(DATA RECORDS begins)

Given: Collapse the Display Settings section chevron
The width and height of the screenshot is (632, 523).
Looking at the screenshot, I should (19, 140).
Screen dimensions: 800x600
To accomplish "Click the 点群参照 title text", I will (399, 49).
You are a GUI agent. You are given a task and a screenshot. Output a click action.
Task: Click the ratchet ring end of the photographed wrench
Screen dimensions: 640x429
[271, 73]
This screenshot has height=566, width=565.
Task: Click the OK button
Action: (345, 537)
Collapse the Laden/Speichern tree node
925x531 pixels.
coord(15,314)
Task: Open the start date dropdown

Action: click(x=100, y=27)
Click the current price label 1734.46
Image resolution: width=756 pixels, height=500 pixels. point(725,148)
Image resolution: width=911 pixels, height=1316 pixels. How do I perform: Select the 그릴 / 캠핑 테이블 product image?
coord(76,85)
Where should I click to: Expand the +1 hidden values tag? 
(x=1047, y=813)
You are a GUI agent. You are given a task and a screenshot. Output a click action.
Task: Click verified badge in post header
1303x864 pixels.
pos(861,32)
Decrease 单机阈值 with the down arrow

(DATA RECORDS ends)

**WHAT TO DO:** Gather up the lines containing the word "Collapse" from these records and copy them.

**SOLUTION TO THIS TASK:**
Given: Collapse the Display Settings section chevron
Collapse the Laden/Speichern tree node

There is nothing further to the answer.